Abstract

For the last few years, thanks to the Leverhulme Trust, I've been largely absent from my department, working on the late antique philosopher Plotinus. To speak personally – it's been a difficult few years, since my youngest daughter has been afflicted with anorexia during this period, and my own bowel cancer was discovered, serendipitously, and removed, at the end of 2005. Since then I've had ample occasion to consider the importance – and the difficulty – of the practice of detachment, and also to worry about the moral some have drawn from Plotinian and similar philosophies, namely that the things of this world really do not matter much, and that we should withdraw ourselves from them.
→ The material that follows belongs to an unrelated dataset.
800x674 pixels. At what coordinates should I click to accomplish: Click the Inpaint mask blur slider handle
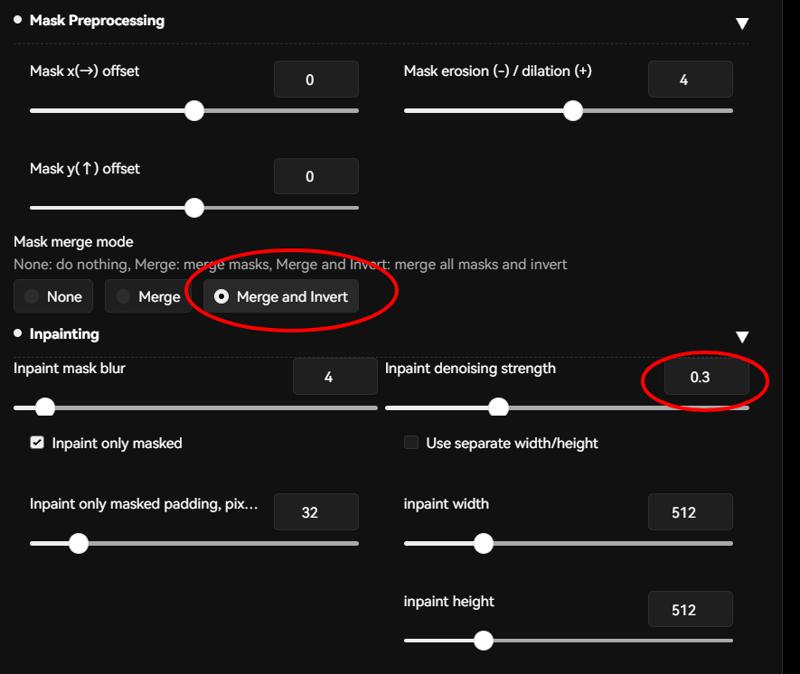pyautogui.click(x=45, y=408)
Maybe it is true, as Plotinus says, that ‘some troubles are profitable to the sufferers themselves, poverty and sickness for example’. But this is not an altogether helpful message for those afflicted by the bundle of disorders that lead to anorexia. It's difficult not to suspect, for example, that Simone Weil would have lived longer but for her Neo-Platonism. It has also been made obvious to me that we are (or at any rate, I am) much less in control of our own mental and emotional states even than I had thought before. None of this, of course, should have been any surprise: I have frequently pointed out – to myself and others – the importance of distinguishing between one's self and the states one finds oneself in, and the extreme difficulty of controlling the thoughts we say are ours (but which, by that very fact, reveal themselves as very far from ours). Any delusion that my knowledge of these facts is of itself enough to render me immune to them has been – at least for the moment – thoroughly debunked – though the facts themselves are such that this disillusionment, so to call it, is probably both temporary and almost entirely insincere!